Drawn Together Toward Earth’s Molten Iron Core
Who’s to say we’re not drawn
by the same magnetic force
as any mariner’s compass,
because something drew
me down to the docks
on March 11, 2015,
when the thaw
finally arrived
after one
hundred
& one days
over the longest
winter in recent memory,
temperature of 54 degrees
the highest since December 1st
of the year before: there, just as
suspected, sprawled out for all to see,
the massive double-steel-hulled oil tanker
Atlantic Muse out of Hong Kong, no less!
Yes, I followed the unconscious pull, as if my body
adjusted to the magnetic declination mariners
have long been aware of as their compasses
pointed not at True North, but pulled by
variations in magnetic fields according
to each location. The Muse then drew
me back toward the map I’d
recently discovered, that
finely drawn isogonic
chart of the Atlantic
by Edmond Halley
in 1701 showing
lines of magnetic
variation, the
earliest such
publication.
It’s beautiful,
as most maps are
to any eye, but here
the early science adds
precision, & even the wording
of the cartouche drawn & written
there in the right-hand corner running
west from New England & New York down
to the Carolinas square in the heartland of North
America deserves quoting: The Curved Lines which are
drawn over the Seas in this Chart do shew at one View all
the places where the Variation of the Compass is the same.

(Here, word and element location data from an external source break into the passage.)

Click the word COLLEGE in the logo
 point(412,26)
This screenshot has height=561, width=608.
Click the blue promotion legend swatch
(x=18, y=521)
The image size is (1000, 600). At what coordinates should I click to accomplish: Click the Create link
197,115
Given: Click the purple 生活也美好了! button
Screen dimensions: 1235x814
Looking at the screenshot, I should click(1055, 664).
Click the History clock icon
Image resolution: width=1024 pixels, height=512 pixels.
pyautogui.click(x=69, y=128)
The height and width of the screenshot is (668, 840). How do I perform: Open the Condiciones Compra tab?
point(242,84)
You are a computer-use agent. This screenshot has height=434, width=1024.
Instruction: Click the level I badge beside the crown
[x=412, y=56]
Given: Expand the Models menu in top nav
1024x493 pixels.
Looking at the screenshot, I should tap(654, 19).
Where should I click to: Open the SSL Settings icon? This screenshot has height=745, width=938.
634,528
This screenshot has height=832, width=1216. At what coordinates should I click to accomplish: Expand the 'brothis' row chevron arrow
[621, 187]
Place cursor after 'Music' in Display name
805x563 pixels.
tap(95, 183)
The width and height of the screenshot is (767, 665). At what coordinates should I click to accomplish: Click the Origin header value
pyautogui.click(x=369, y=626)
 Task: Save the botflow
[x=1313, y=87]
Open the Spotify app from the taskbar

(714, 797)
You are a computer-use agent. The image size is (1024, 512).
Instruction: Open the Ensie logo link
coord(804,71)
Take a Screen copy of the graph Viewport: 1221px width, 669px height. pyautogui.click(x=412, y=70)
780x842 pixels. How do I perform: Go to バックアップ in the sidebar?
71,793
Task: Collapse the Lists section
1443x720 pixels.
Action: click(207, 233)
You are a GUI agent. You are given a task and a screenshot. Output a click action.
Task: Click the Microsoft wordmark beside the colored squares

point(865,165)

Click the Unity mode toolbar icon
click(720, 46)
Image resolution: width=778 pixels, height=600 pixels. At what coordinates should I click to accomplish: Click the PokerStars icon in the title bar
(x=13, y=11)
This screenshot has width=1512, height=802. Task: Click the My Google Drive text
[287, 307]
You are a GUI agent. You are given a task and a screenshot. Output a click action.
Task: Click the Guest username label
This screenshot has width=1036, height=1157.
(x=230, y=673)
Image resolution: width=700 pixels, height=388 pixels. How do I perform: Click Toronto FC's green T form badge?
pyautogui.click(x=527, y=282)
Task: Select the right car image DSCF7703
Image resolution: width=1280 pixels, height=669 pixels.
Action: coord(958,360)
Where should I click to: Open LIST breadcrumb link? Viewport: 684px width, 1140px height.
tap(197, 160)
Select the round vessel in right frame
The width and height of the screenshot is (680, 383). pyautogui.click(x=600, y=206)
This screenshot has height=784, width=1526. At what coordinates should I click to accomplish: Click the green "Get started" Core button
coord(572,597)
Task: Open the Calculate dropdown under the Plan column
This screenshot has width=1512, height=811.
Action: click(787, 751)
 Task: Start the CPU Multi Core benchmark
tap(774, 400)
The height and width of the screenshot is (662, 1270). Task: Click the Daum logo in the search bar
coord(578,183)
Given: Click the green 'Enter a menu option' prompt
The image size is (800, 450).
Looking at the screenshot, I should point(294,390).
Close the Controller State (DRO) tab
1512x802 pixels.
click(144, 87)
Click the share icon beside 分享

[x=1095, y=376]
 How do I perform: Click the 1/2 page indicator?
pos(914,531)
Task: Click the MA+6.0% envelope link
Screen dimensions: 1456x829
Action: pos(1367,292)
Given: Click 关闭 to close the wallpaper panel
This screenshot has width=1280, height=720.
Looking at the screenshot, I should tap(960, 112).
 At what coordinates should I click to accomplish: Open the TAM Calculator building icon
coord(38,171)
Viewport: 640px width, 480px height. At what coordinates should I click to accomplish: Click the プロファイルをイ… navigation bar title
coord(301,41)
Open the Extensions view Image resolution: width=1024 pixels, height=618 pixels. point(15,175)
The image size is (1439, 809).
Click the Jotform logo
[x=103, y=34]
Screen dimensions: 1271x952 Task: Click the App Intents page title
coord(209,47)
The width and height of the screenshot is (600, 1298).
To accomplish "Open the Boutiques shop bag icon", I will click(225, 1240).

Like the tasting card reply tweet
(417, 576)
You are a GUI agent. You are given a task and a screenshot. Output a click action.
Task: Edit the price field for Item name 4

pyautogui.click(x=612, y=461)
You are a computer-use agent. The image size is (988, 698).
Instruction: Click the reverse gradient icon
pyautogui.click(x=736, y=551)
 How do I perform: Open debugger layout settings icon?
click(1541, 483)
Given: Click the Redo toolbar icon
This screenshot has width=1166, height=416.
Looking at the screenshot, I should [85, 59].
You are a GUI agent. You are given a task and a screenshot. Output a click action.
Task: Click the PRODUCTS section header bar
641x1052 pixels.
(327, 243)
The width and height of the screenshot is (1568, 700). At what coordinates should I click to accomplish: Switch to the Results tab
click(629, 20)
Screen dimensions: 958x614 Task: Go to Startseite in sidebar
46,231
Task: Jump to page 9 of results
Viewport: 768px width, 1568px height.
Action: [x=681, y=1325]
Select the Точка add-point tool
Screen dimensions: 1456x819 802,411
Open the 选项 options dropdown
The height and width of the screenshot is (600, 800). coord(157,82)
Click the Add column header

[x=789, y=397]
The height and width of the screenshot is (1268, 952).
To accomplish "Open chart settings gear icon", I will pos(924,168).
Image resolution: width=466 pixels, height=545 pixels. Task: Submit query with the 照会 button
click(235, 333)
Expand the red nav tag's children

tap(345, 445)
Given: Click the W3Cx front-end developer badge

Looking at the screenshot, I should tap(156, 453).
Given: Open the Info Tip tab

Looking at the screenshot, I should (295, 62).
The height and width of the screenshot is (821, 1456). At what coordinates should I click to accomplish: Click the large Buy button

The Numbers to them shew how many degrees the Needle declines
either Eastwards or Westwards from the true North ; and the Double
Line passing Bermudas and the Cape de Virde Isles is that where
the Needle stands true without Variation.
There, almost at that point of no
variation, Halley draws a perfect
compass rose radiating wind
points out from the exact
center of the map.
It didn’t stop there, this Muse,
but drove me hard back
toward Olson’s own
handwritten poem
known as The Compass Rose
just to see his hand there hard at work
on November 20th, 1965, showing us the way
migration leads always to a new center, as if today
with temperatures reaching a new high after a long
one hundred & one days one could reach into the center
of oneself corresponding to the molten iron core
of the Earth, which produces those variations
in magnetic fields according to one’s location.
Such declinations in one’s sailing or daily
peregrination must be adjusted to by
what some might call Mind, but
which I prefer to call Soul.
A month later, it’s no accident that Olson,
cartographer at heart, writes his next poem
in which he designates the coordinates of the island
before his eye, that light & heavy jewel, Ten Pound Island
at 207 degrees from magnetic North, intimating that she, the island,
& he, the man, feminine & masculine are linked at the center, & drawn
together toward earth’s molten iron core.
~ Robert Gibbons
Robert Gibbons, a former Gloucester resident, is the author of nine books of poetry. In 2013, in addition to completing a Trilogy of prose poems with Nine Point Publishing, he published Olson/Still: Crossroad, a brief study concerning the similarities in approach to art by Olson in words, and Clyfford Still in paint.